EFFECT OF FORGING ON METAL CHARACTERISTICS: Generally a forging material is selected based on certain desirable mechanical properties
inherent in the composition and/or for those which can be developed by forging. Such properties may be one or several, such as strength, resistance to fatigue, shock or bending, good machining characteristics, durability etc. A continuous and uninterrupted grain flow in a forged component results in higher strength and toughness. In a cast part, there is no grain flow. Cast part is having random orientation of grains so it has weak crystalline structure. In a rolled or machined component, an interrupted grain flow exists. Rolled component is having better ductility in a direction parallel to that of the plastic elongation because of orientation effect of grains. When a component is machined, machining interrupts the continuity of grain flow. In forged parts, the fiber like flow lines of the component are continuous. Forging leads to a re-arrangement of fibers because working is done above recrystallisation temperature.

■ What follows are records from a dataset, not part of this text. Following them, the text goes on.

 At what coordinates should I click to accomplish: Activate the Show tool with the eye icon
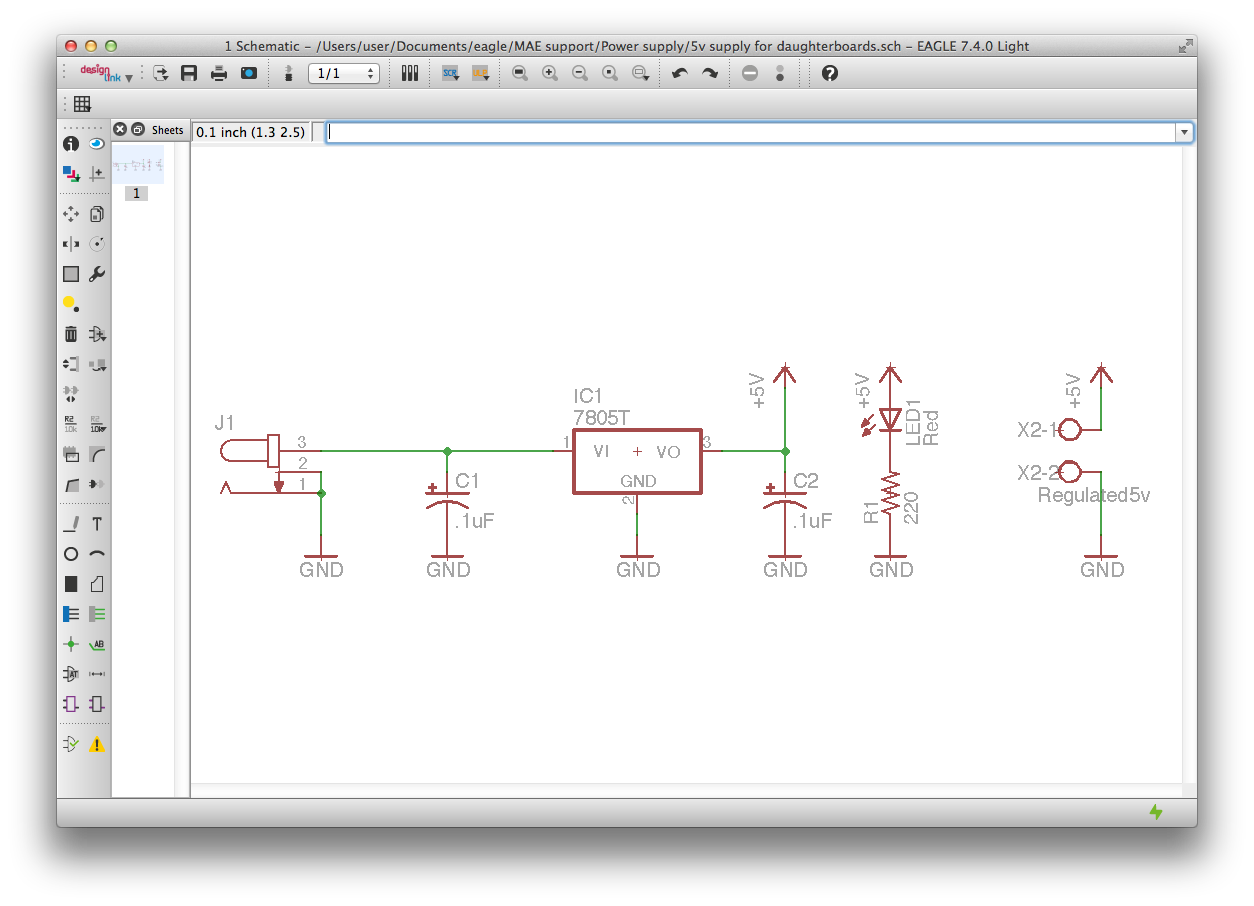pyautogui.click(x=96, y=143)
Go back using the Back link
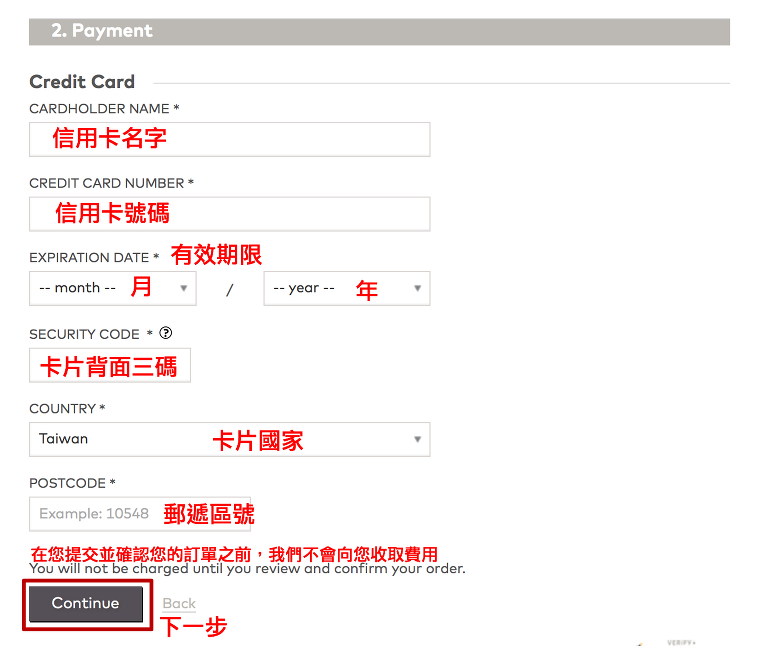Image resolution: width=768 pixels, height=646 pixels. (x=179, y=603)
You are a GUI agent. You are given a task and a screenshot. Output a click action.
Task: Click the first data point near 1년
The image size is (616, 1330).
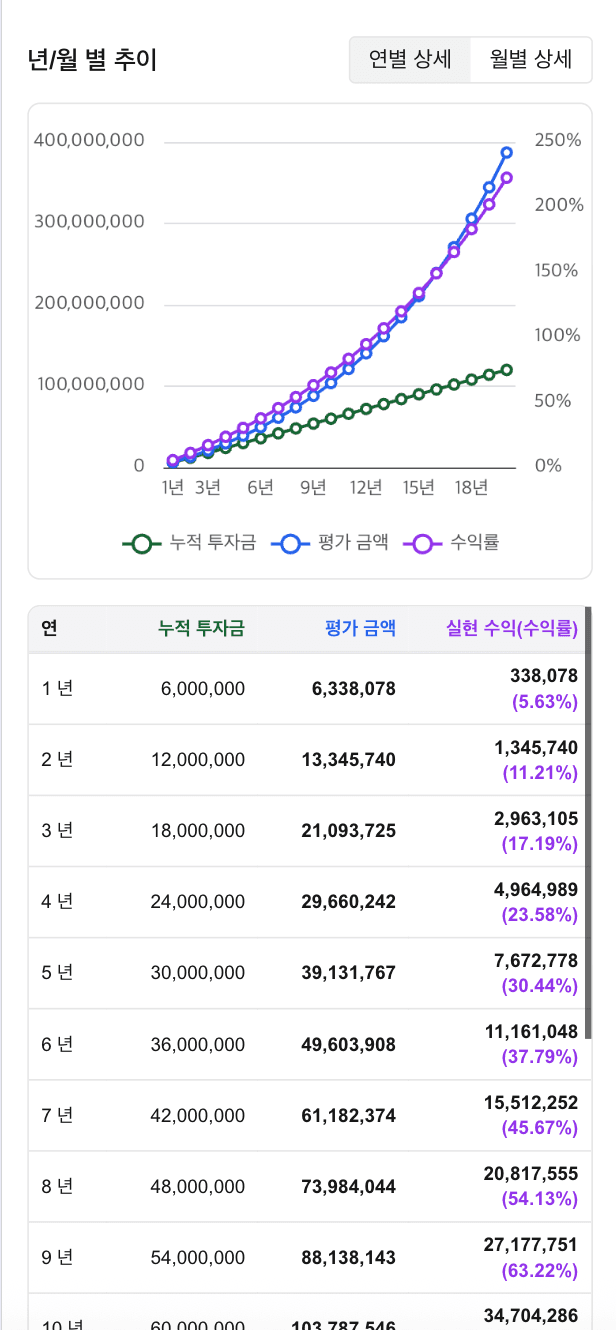pos(172,460)
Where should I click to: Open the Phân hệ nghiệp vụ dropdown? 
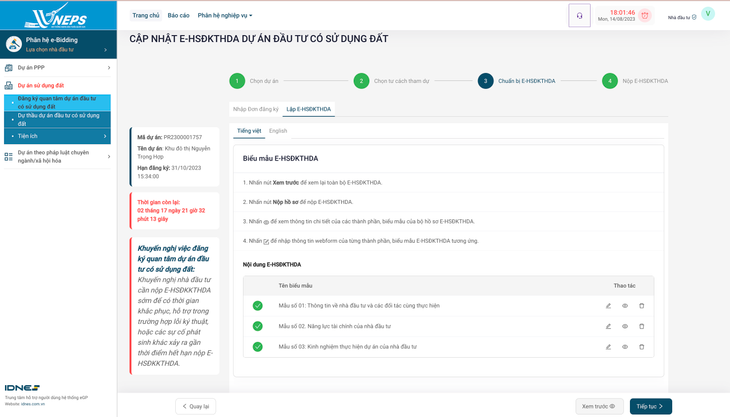pos(225,16)
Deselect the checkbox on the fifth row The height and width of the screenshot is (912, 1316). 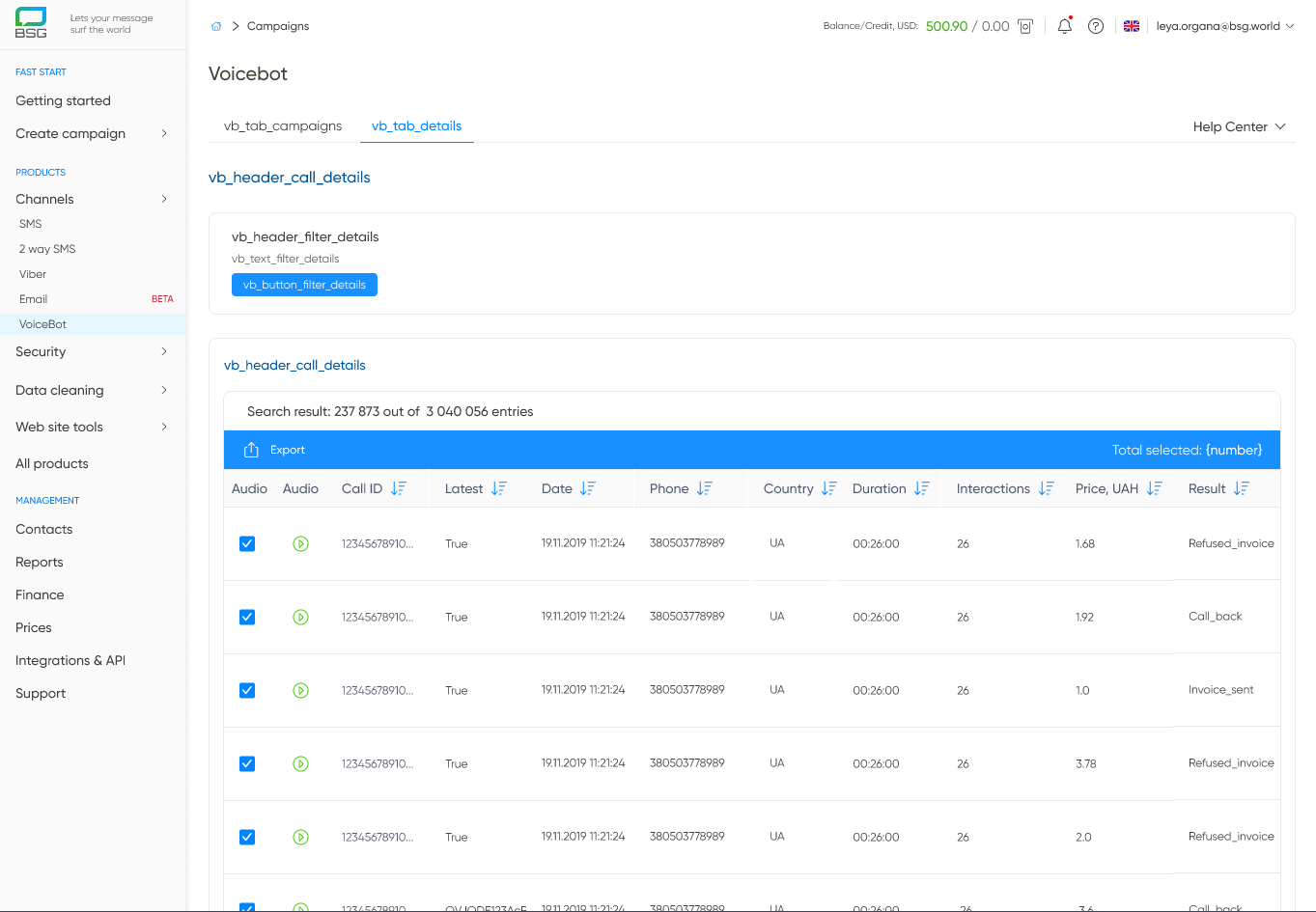pyautogui.click(x=247, y=837)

The original crystals are deformed during forging operation and many of the constituents are precipitated at high temperatures which again become soluble in the solid iron on freezing, thus increasing the local homogeneity of the metal. The properties, like elastic limit, tensile strength of metal are unproved due to the grain flow. If a forged gear blank piece is cut in a plane aligned with the direction and surface is ground smooth and along teeth of the gear blank and immersed in an acid solution, the exposed metal will appear to the naked eye to have a fibre like structure as shown in Fig. 1 and Fig.2.